I have read the article “Myositis-specific and myositis-associated autoantibody profiles and their clinical associations in a large series of patients with polymyositis and dermatomyositis” by Cruellas et al.1 with great interest because it is the only published study investigating Brazilian myositis patients' antibody profiles.
Idiopathic Inflammatory Myopathies (IIMs) are a group of autoimmune diseases that mainly affect the muscles. Other organs may also be affected, such as the skin, lungs, gastrointestinal tract, and heart. In addition to the possible effects on these organs, there is also an increased risk for cancer.
Myositis antibodies are important for diagnosis and prognosis since some antibodies may predict organ involvement and response to therapy. Furthermore, some of the antibodies are myositis-specific, so they could be a useful investigating tool. Indeed, current classification criteria have added the anti-Jo1 antibody, as it is commercially available in most health services. Many countries have studied antibody prevalence, and their frequencies range from 60% to 81%.2–6
Myositis antibody prevalence in the Cruellas et al. cohort was lower than that reported in the literature. The authors justified that it might have been due to the long period between blood collection and analysis (approximately 10 years). As plasma is a biological product, it may have degraded by the time the authors tested it, even if the samples were stored at -80°C (ultra-low temperature freezers).7,8 Furthermore, some antibodies were not tested.

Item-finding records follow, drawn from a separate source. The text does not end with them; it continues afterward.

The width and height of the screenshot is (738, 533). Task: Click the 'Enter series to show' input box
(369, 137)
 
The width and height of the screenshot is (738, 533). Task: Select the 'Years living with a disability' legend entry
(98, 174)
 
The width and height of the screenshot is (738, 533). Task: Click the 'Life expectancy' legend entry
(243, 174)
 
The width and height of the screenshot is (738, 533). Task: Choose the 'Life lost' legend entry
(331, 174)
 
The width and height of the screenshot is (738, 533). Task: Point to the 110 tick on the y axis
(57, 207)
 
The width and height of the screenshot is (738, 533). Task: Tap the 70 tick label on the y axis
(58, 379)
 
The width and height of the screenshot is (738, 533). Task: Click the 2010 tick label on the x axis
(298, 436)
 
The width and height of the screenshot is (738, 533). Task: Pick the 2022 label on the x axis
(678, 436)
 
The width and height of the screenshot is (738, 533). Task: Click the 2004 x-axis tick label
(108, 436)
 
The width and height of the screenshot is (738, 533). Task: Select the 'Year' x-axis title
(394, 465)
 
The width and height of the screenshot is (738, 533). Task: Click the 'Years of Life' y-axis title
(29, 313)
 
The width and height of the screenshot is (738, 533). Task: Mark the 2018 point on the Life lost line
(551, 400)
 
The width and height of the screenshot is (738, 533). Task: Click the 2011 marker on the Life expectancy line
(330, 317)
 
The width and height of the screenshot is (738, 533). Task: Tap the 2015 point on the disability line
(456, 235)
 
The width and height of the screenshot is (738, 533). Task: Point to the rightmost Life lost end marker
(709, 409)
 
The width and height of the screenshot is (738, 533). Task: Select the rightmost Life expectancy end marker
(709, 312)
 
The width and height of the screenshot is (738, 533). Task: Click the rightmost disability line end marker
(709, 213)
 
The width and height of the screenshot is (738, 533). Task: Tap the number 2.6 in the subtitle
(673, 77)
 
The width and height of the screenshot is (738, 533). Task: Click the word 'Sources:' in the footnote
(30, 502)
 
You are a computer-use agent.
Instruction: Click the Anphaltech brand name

In our study, we tested our patients with the Euroimmun kit, as Cruellas et al. did, but we analyzed the samples after a recent blood collection. Moreover, our kit included four additional autoantibodies. We found a higher prevalence of antibody-positive patients than in the previously reported study (80% × 54.1%). Regarding Myositis-Specific Antibodies (MSAs) and Myositis-Associated Antibodies (MAAs), we found positivity rates of 66% and 36%, respectively, which contrasted with the rates of 34% and 41% in the former study (Table 1). Four patients (8%) had more than one MSA. It is noteworthy that we found higher frequencies of anti-Mi2 and anti-SRP, probably due to selection bias since the rehabilitative nature of our hospital would gather patients with more significant muscular involvement.4,9,10
Comparison between myositis-patient cohorts regarding myositis-specific antibodies and myositis-associated antibodies profiles.
Antibody | Sarah(n = 50) | USP(n = 222)1 | Literature2-6 | |
---|---|---|---|---|
MSA | Jo1 | 10% | 18.9% | 10%‒20% |
Mi2 | 22% | 8.1% | 5%‒10% | |
SRP | 18% | 3.2% | 4%‒13% | |
PL7 | 4% | 2.7% | <5% | |
PL12 | 0% | 3.2% | <5% | |
EJ | 0% | 2.7% | <2% | |
OJ | 0% | 0% | <2% | |
TIF1y | 8% | NA | 7%‒30% | |
MDA5 | 6% | NA | 1%‒30% | |
NXP2 | 6% | NA | 2%‒20% | |
SAE1 | 2% | NA | 1%‒3% | |
MAA | Ku | 10% | 4.1% | 4%‒30% |
PM/Scl100 | 12% | 2.3% | 5%‒8% | |
PM/Scl75 | 6% | 2.7% | ||
Ro52 | 20% | 36.9% | 6%‒25% | |
More than 1 MSA | 8% | 0.2%‒15.6% | ||
Positivity | 80.0% | 54.1% | 60%‒81% |
USP, Universidade de São Paulo; MSA, Myositis Specific Antibodies; MAA, Myositis Associated Antibodies; Jo-1, anti-histidyl-tRNA synthetase; SRP, anti-Signal Recognition particle; Mi-2, anti-Mi2; PL-7, anti-threonyl-tRNA synthetase; PL-12, anti-alanyl-tRNA synthetase; EJ, anti-glycol-tRNA synthetase; OJ, anti-isoleucyl-tRNA synthetase; TIF1 γ, anti-Transcription Intermediary Factor 1γ; MDA5, anti-Melanoma Differention Associated Protein 5; NXP2, anti-Nuclear Matrix Protein 2; SAE1, anti-Small ubiquitin-like modifier Activating Enzyme; Ku, anti-Ku; PM/Scl, anti-PM/Scl; Ro52, anti-Ro52.
Some limitations in our study are noteworthy. First, our hospital is a rehabilitation centre, and there could possibly be a selection bias towards more severe cases. Second, we did not use immunoprecipitation to confirm our results. Finally, we did not test seven patients whose diagnoses had been performed in other services, but we believe it did not introduce selection bias.
Our data show that the frequency of myositis-specific and myositis-associated autoantibodies is higher than that first reported in Brazilian myositis patients. This would encourage the use of these tests more often when IIM is suspected. Therefore, we recommend that a myositis antibody panel be generally available. Rheumatologists could classify patients faster and begin treatment earlier.